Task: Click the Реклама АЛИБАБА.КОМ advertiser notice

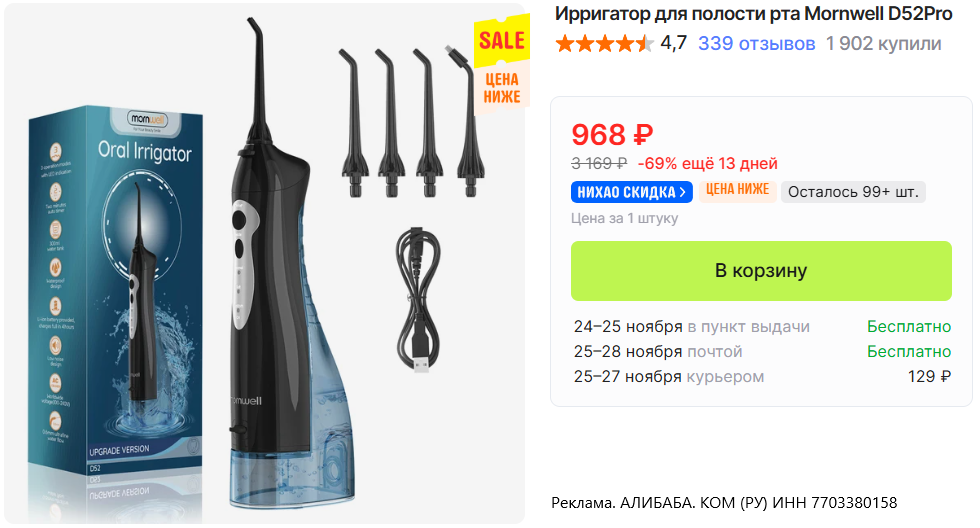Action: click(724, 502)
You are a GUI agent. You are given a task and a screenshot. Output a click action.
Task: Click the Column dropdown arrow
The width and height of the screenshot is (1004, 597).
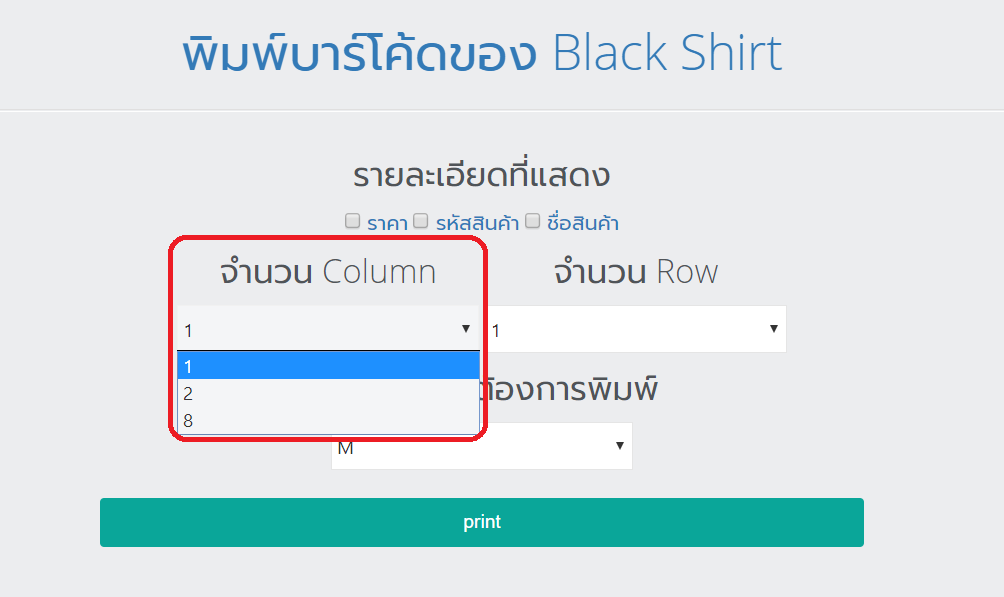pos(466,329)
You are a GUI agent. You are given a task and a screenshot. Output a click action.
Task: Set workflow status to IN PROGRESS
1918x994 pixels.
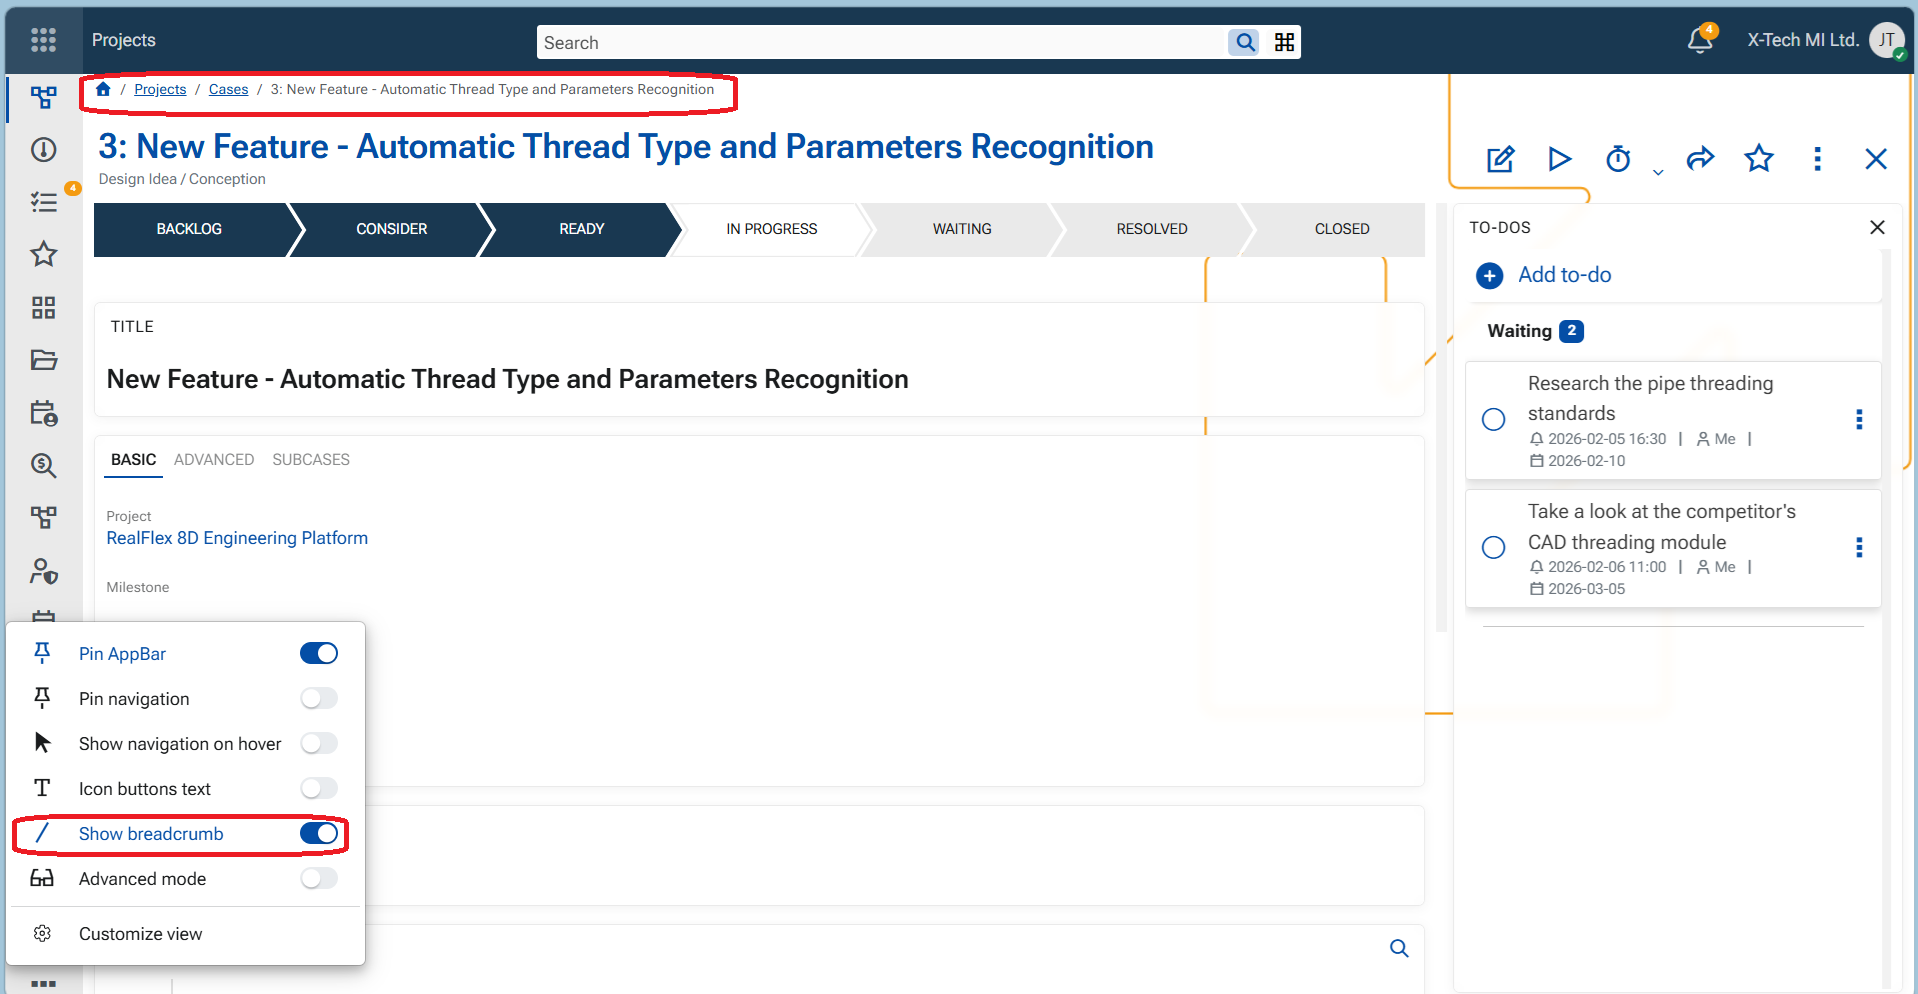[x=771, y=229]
* * *
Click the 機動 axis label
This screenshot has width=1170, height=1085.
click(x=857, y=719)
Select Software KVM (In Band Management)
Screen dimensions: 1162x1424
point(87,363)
* * *
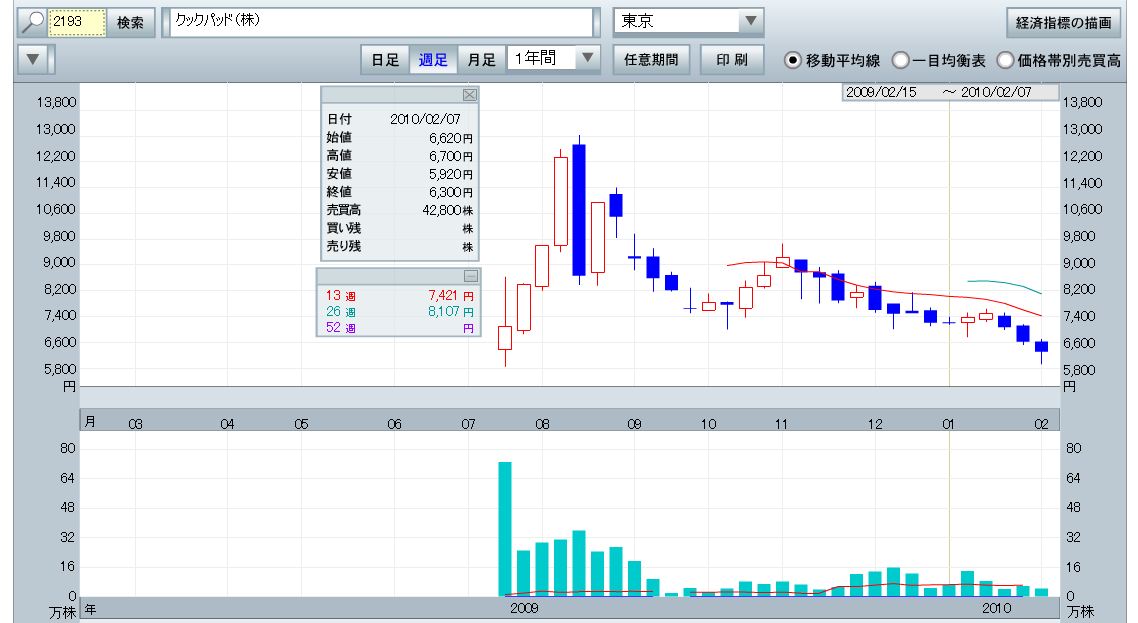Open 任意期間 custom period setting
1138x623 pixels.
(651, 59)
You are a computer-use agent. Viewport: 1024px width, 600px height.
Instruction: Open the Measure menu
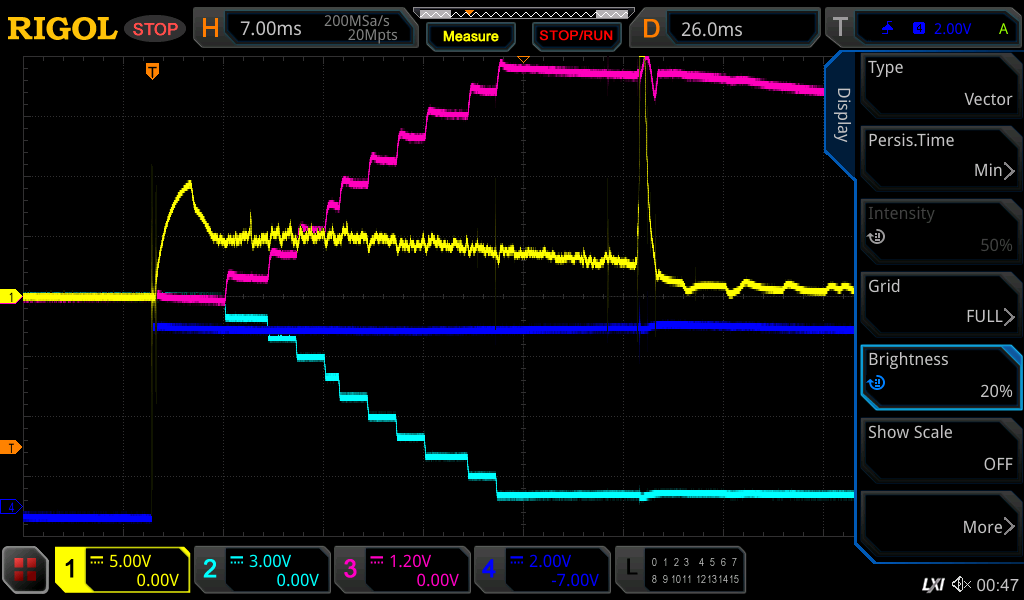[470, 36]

Task to carry out >> Please rewrite the stretch from the line containing "Task: Click the Реклама" through the line containing "[x=771, y=229]", swapping "dropdown arrow" for "drop-down arrow" and leaving everything else unchanged. Omit the pictures from your answer.

Solution to the exercise >>
Task: Click the Реклама АЛИБАБА.КОМ advertiser notice

Action: click(724, 502)
You are a GUI agent. You are given a task and a screenshot. Output a click action.
Task: Click the Column drop-down arrow
The width and height of the screenshot is (1004, 597).
pos(466,329)
You are a GUI agent. You are given a task and a screenshot. Output a click action.
Task: Set workflow status to IN PROGRESS
1918x994 pixels.
[x=771, y=229]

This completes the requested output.